“Programs must be written for people to read, and only incidentally for machines to execute.” - Harold Abelson.
This sounds strange, but writing code is an easy part of development. You can write a code that will be understandable for the translator, but to make it humanly comprehensible, is a task for the professional.
Today we create functionality that will change in the next release or in a year, but someone will definitely have to deal with what we have written. We want to impress people with a desire for order and attention to detail. If they see an incomprehensible mass of code without a strict structure and proper diligence, this will undoubtedly shake our reputation. Care about formatting the code, submitting it to simple rules that all members of the team understand and accept, is an essential task for us.
Earlier we believed that there were enough verbal agreements about the style of code inside the company. However, with the growth of our team, we have come to realize that we were wrong. For example, the front-end developers in different projects wrote CSS properties in different orders, or someone used Hash Rocket syntax (:foo => "bar") in ruby
In addition, there were problems with mentoring. Here’s a case in point: when a new developer comes to a more experienced colleague for advice, and instead of quick and concrete help on the merits, a skillful colleague has to take time to get used to the editor, the other hotkeys, different installed plugins, etc.
We had to pay too much attention to the obvious things and just the culture of writing code, although these tasks are perfectly handled by the linters. So it has become clear that we need a single editor with the same workspace settings and, having tried the most popular editors, such as Atom, Sublime, and VS Code, we settled on the last one.
What we have done
The first problem that we needed to solve when moving to a unified editor, is that everyone is used to different hotkeys. When you switch to a new editor, you always face the same problem - you need to learn new hotkeys. You are only used to one combination, like bam - and all of a sudden everything is different. You begin to spend more time on daily activities than usual, and once again think about whether it is advisable at all to switch to something new. I'm sure that many developers have repeatedly come up against this, so they will definitely appreciate the power of plug-ins with key bindings of popular editors. The essence is simple. Do you remember all the hotkeys in Atom - download the appropriate plugin, and the new editor starts responding to the usual commands. Worked before in Sublime? No problem - you just need to install Sublime Text Keymap extension. Also, there are extensions for Vim, Visual Studio, and many others. A full list of Keymap Extensions can be found here.

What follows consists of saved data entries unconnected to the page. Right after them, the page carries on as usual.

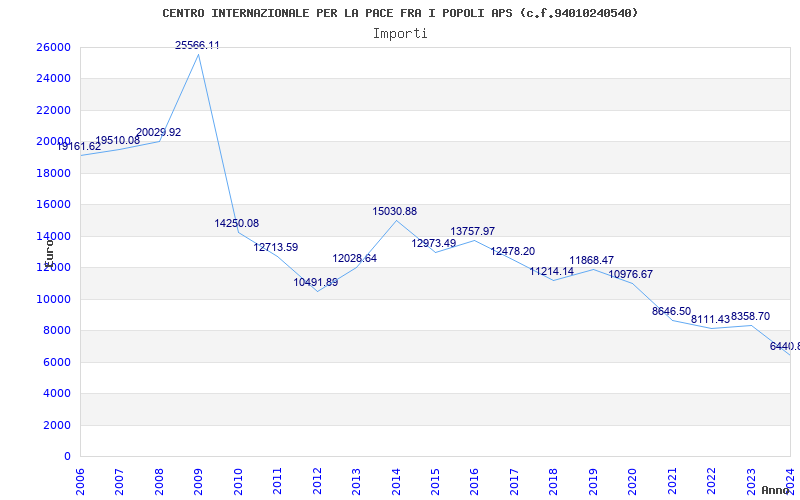Click the Euro y-axis title
This screenshot has width=800, height=500.
pyautogui.click(x=47, y=252)
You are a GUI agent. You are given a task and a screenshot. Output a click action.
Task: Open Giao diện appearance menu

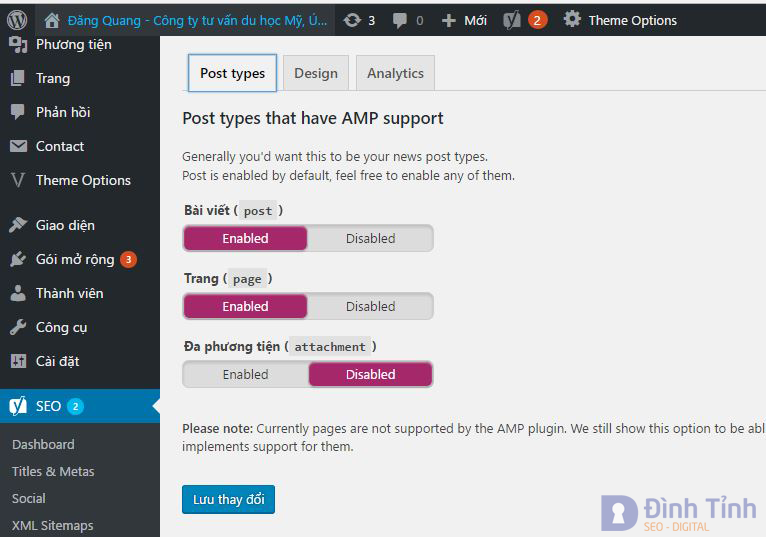point(65,225)
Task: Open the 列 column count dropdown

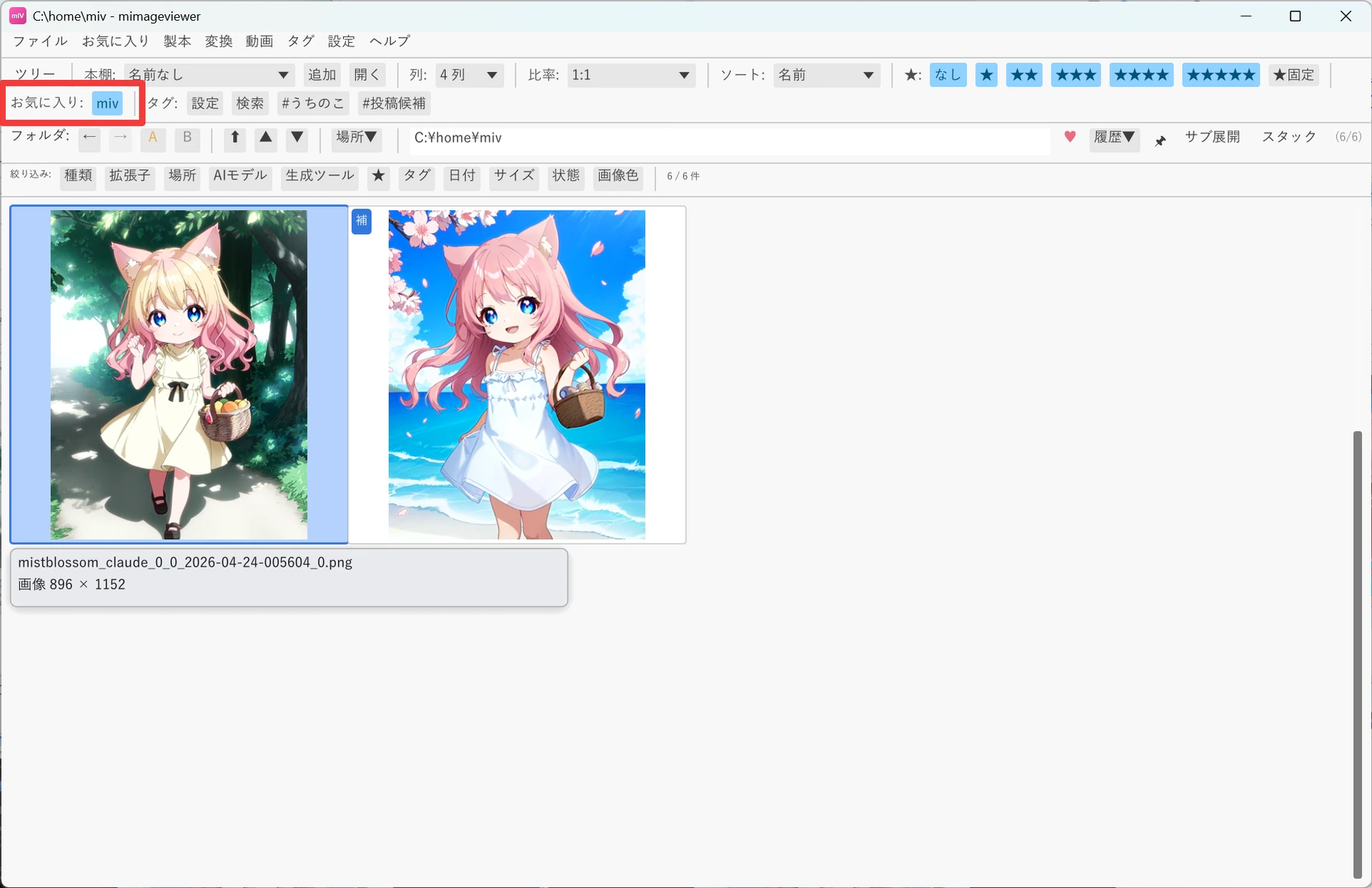Action: point(469,75)
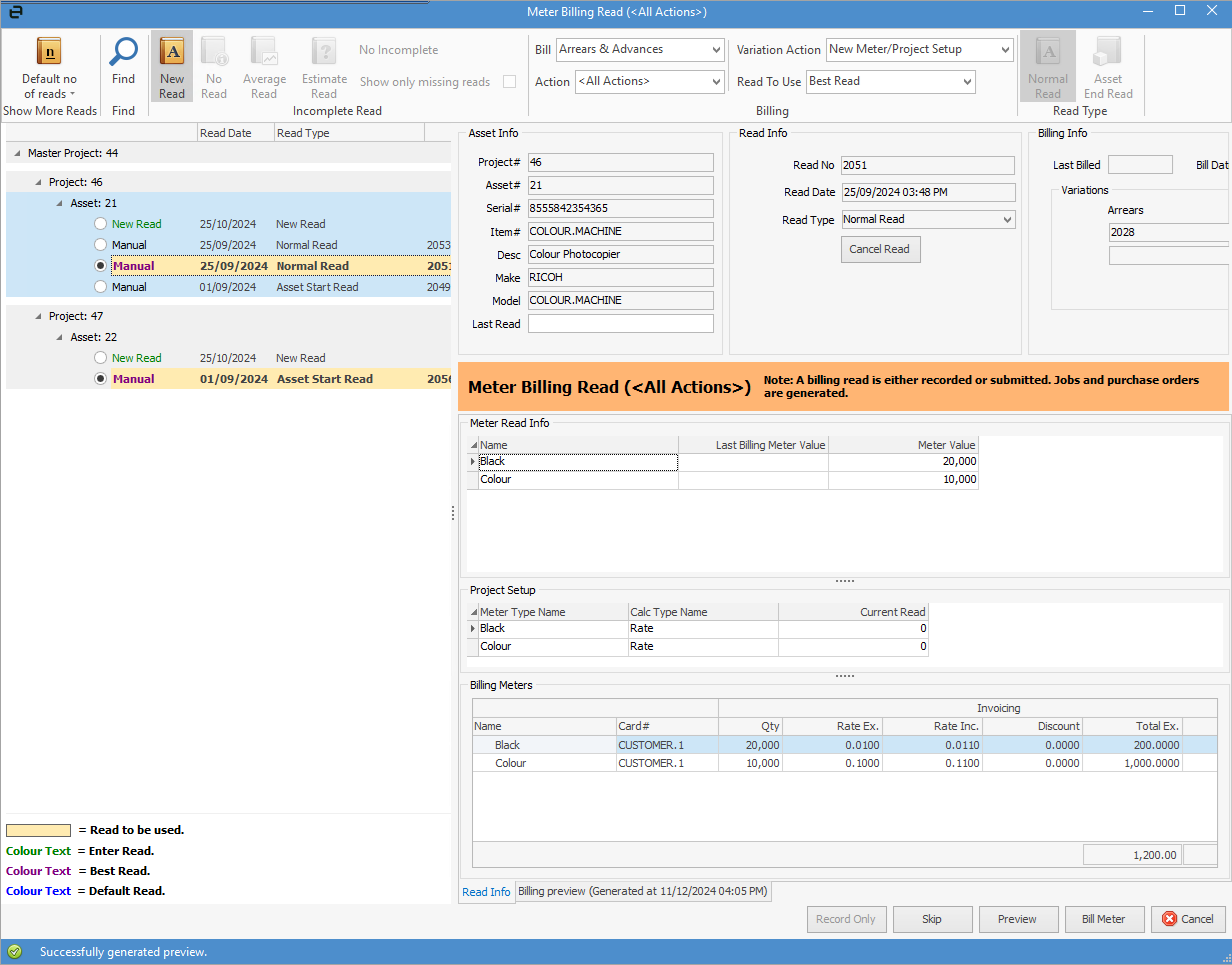This screenshot has width=1232, height=965.
Task: Click the Default no of reads icon
Action: (x=49, y=52)

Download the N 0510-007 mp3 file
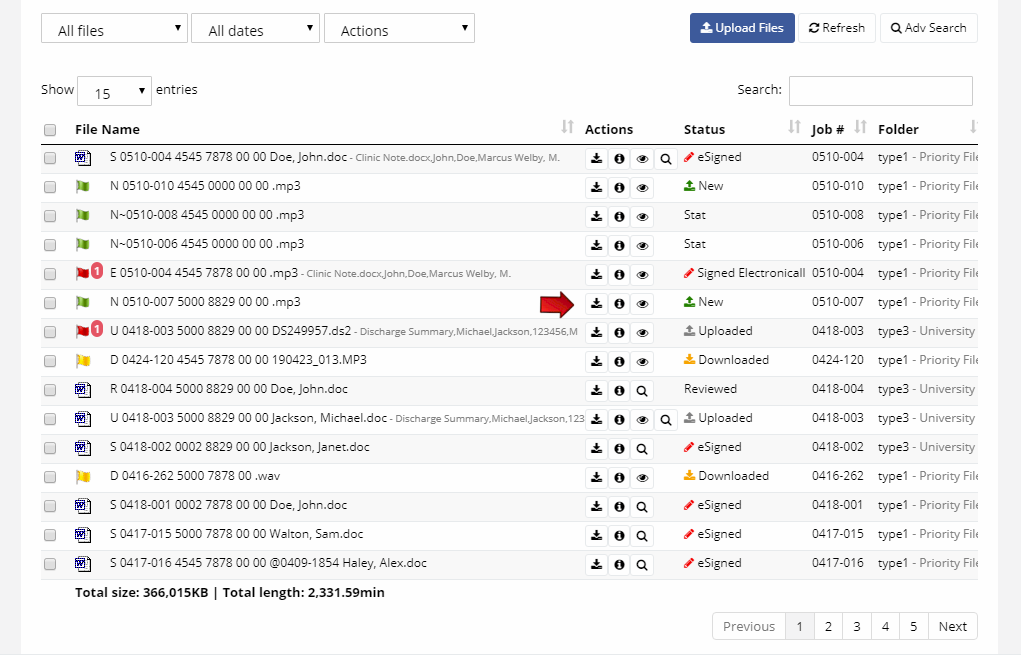(x=596, y=303)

The modern development process is unthinkable without automation. If something can be automated and shifted to tools, it's worth doing. Linters control the style of writing code and in case of a mismatch to the configuration will immediately indicate errors.
As mentioned above the most difficult thing when moving to the next editor is to learn new keyboard shortcuts and start using them like those that have long been inculcated in the brain. The second most important problem is the synchronization of settings. It would be great to be able to synchronize settings and install extensions, as in browsers. And there is now such an opportunity.
The Settings sync extension allows you to synchronize installed extensions, settings, themes, keyboard hotkeys and much more. And synchronization does not require third-party cloud service - everything works through GitHub. In our company, we arrived at the situation where we have a separate gist, which stores data about config and necessary extensions. Now all you need in order to configure the most current working environment is to install the Settings Sync plug-in and download the latest version of the config from gist using the hotkeys Shift + Alt + D
What we have got
Catch errors. Developers began to instantly notice their simple errors, such as typos, inaccuracy, duplications.
Enforce code style conventions. We created rules for linter based on the most popular in communities. Now the whole team writes in one style, to such a degree that if you look at the code, it seems like the same person wrote it.
Code review. It is much better to see the problem immediately than when a more experienced teammate points it out, especially if these issues are with formulation. The immediate reaction of the workspace helps you quickly learn the arrangements for writing code and spend less time on the code review.
The same workspace. Helping a colleague now runs smoothly and efficiently. Because you work on someone else's computer as if it was your own. The text editor, linters, and snippets and even hotkeys are the same - it's fine.
Switching to a single editor, connecting linters and a single file with the settings, has allowed us to significantly reduce the time taken for the code review, reduce the number of small errors, and facilitate the adjustment of the working environment to new programmers. In the end, all this has enabled us to increase the speed of our work, which is very important for MVP development.
In pursuit of uniformity, it is necessary not to forget that the most valuable thing is people, and all techniques are secondary. If in your company, you have the "right" people then nothing else is important. Therefore, while paying due attention to uniformity, you should show understanding for individual tastes and habits.